Call it mandatory R&R. Sen. Jim Webb (D., Va.) wants to give our warriors a break from the battlegrounds — no matter what.

He has introduced an amendment (S. 2001) to the Defense authorization bill that would bar any unit — or any individual soldier, sailor, airman, or Marine — from returning to service in Iraq or Afghanistan unless they’ve been rested at home for at least as long as their last stint “over there.” He also would bar the Pentagon from sending over any unit or member of the Reserves (National Guard included) that’s been deployed within the last three years.

It’s only natural to want to reduce war’s stress on our troops and their families. But the Webb amendment is a pernicious way to go about it.

For starters, it would fundamentally alter how America fights wars. The Constitution pegs the president, and only the president, as our nation’s commander-in-chief. Decisions on how we fight our wars — both in terms of grand strategy and in the details concerning troop deployments and rotation schedules — are to be made in the Oval Office, not under the Capitol dome.

Beyond the little matter of unconstitutional encroachment of power, there’s another problem with Webb’s amendment: It’s unrealistic. As a war veteran, Webb surely knows that armies rarely go into battle with all the equipment, people, and preparation they need. Had the idealistic rotation schedule Webb desires held sway earlier, Americans would have never fought at Trenton, Cantigny, the Battle of the Bulge, or the Chosin Reservoir.

No army can fight and win with these kinds of restrictions. Even with a “safety valve” — a in event of military necessity — the arrangement would be unworkable. Inevitably, waiver criteria — and the intent to exercise the waiver option — would be highly controversial. And delays in obtaining waivers could cost lives.

The Webb amendment offers a waiver only in the event of an “operational emergency posing a vital threat to national security interests.” To get a waiver, the president would have to certify to Congress that the desired deployment is necessary. But “necessary” is not defined, leaving any waiver open to debate — and doubt — at the very time when national security is seriously jeopardized. The amendment serves to undermine the commanderin-chief’s capacity to defend the nation.

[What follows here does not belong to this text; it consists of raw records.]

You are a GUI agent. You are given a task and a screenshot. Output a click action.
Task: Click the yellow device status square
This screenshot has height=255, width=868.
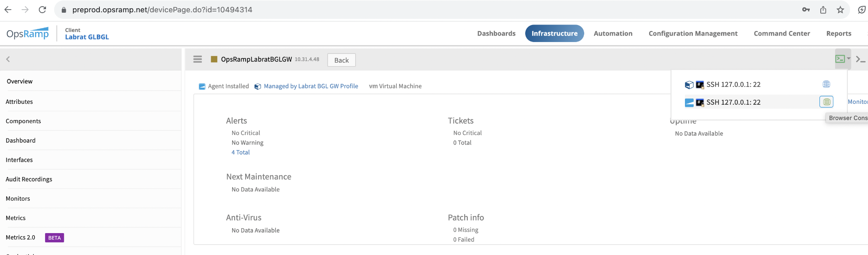tap(214, 59)
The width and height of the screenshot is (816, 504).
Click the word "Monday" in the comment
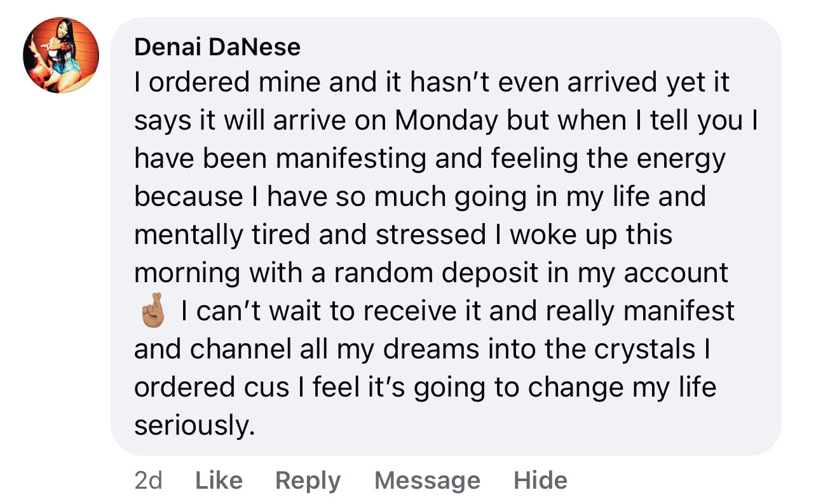click(447, 121)
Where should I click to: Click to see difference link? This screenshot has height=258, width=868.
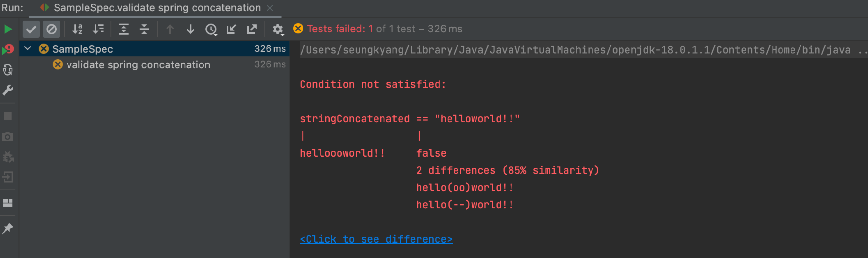(376, 239)
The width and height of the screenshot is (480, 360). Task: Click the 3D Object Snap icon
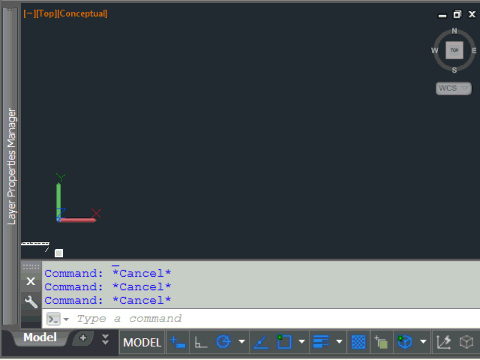[405, 342]
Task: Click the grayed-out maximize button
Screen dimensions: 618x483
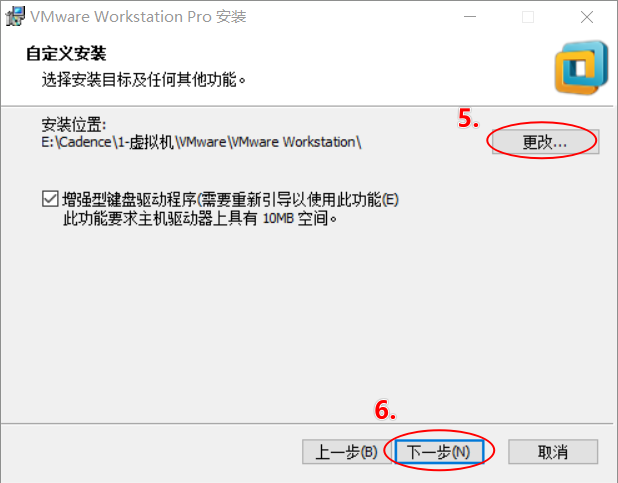Action: pos(528,17)
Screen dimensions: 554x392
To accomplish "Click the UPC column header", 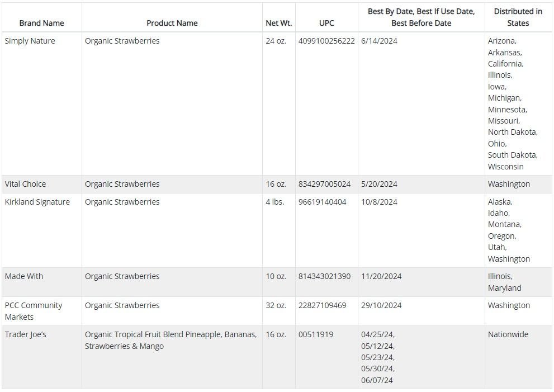I will click(326, 23).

No one is more highly motivated to “take better care of the troops” than their commanders. And they are already doing their best in this regard:

‐ Current Army policy, which allows soldiers to be deployed 15 months instead of the previous12-month limit, stipulates that they receive no less than one year at home. And, as with previous extensions, soldiers receive extra pay ($1,000 per month) or additional time off for each month beyond 12 spent in combat.

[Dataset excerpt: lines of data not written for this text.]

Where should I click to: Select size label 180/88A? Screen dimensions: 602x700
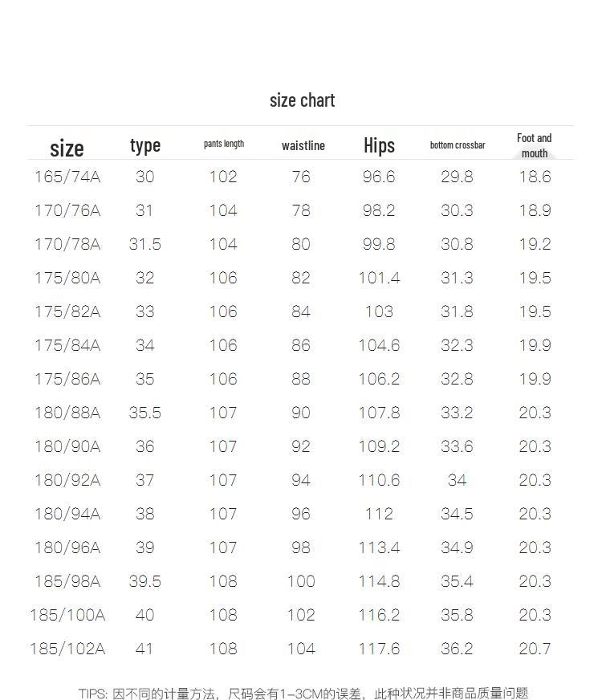(67, 413)
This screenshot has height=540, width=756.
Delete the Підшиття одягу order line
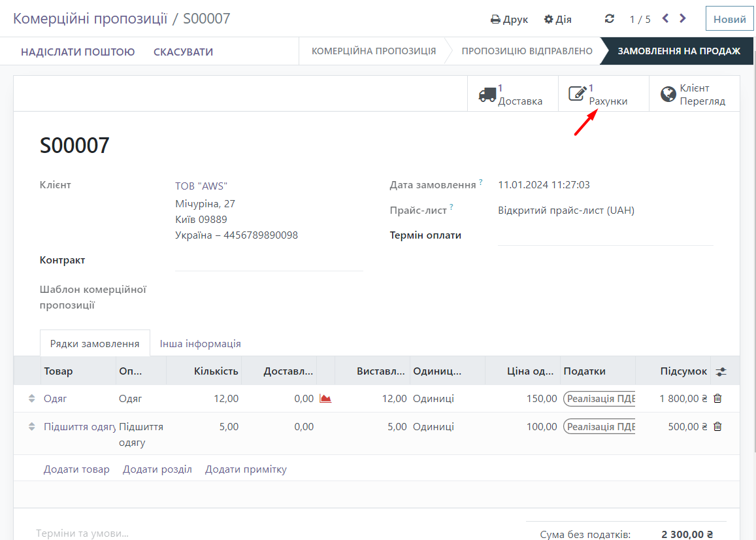coord(717,426)
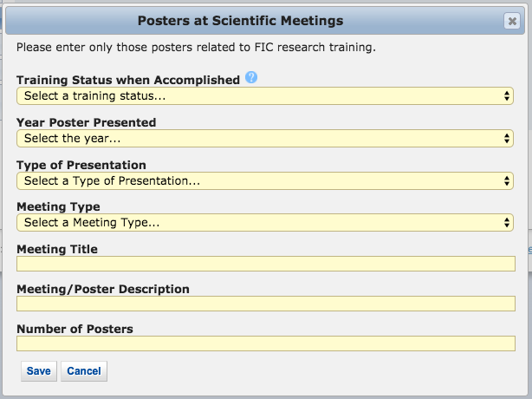Click the Type of Presentation label

tap(81, 165)
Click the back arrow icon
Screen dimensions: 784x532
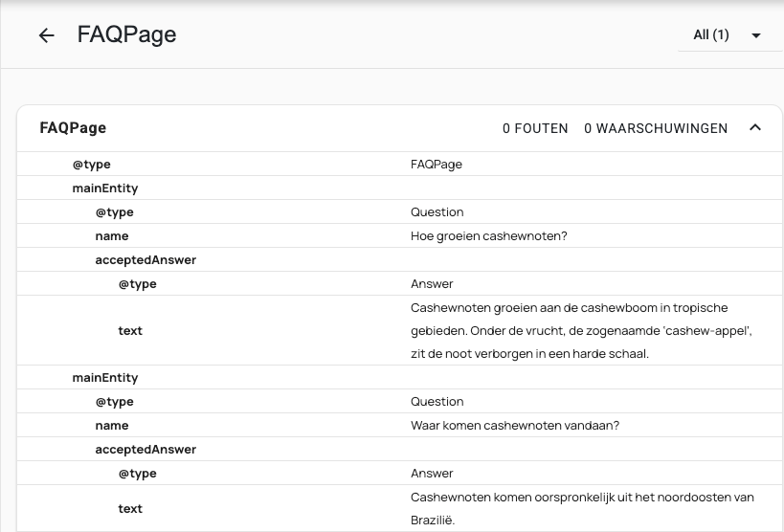[x=46, y=35]
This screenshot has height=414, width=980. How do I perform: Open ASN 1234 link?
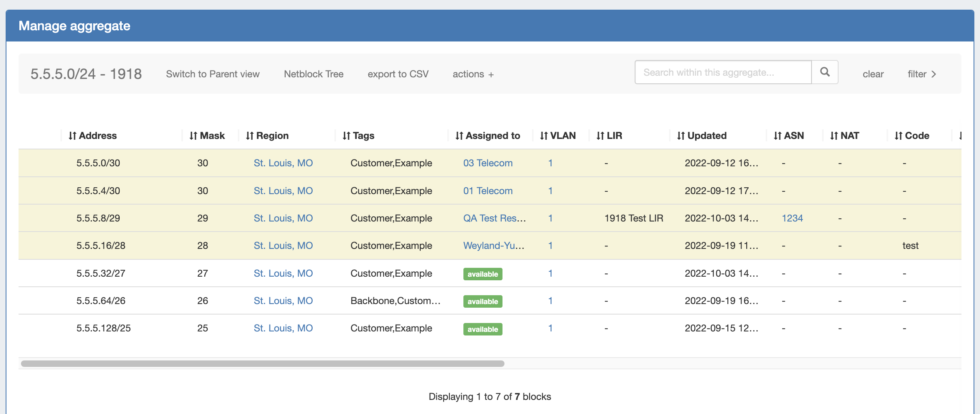(792, 218)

‐ The existing policy for members of the Reserve Component is one year deployed and five years stateside, unless the soldier volunteers for repeat tours.

‐ Active-duty Marines are sent on seven-month combat tours with six months at home between deployments.

Certainly America is asking much of its ground forces. But an Associated Press analysis of Pentagon records found just last month that 45 percent of our Marines and more than a third (37 percent) of our Army soldiers have never been deployed to combat zones.

There are reasons these forces haven’t been sent to the battlefield. They may not have the specialized skills required to accomplish the specific missions needed. Perhaps their specialized skills are better employed elsewhere overseas. Whatever the reasons, they would be trumped by Webb’s clumsy amendment, which would require commanders to make operational deployment decisions based on arbitrary time limits rather than battlefield needs.

In April, Defense Secretary Gates told reporters that, if he hadn’t been able to extend the standard tour length to 15 months, he would have been forced to send five Army brigades to Iraq before their year at home was up. The 15-month tour length, he said, was a fairer approach, one in which all soldiers share an equal burden.

The Webb amendment would produce the opposite effect, sending many soldiers overseas far sooner than the Pentagon had planned. The recent decision to extend some tours by three months lets military leaders extend the time between rotations and the number of troops they need in the pipeline. That, in turn, slows the pace of deployments and relieves pressure on the force overall.

But, then, the Webb amendment isn’t really aimed at relieving troop stress. It’s much more about ratcheting up the pressure — on the commander-in-chief and our troops — to cut and run from Iraq.

James Jay Carafano is senior research fellow on national-security issues at the Heritage Foundation.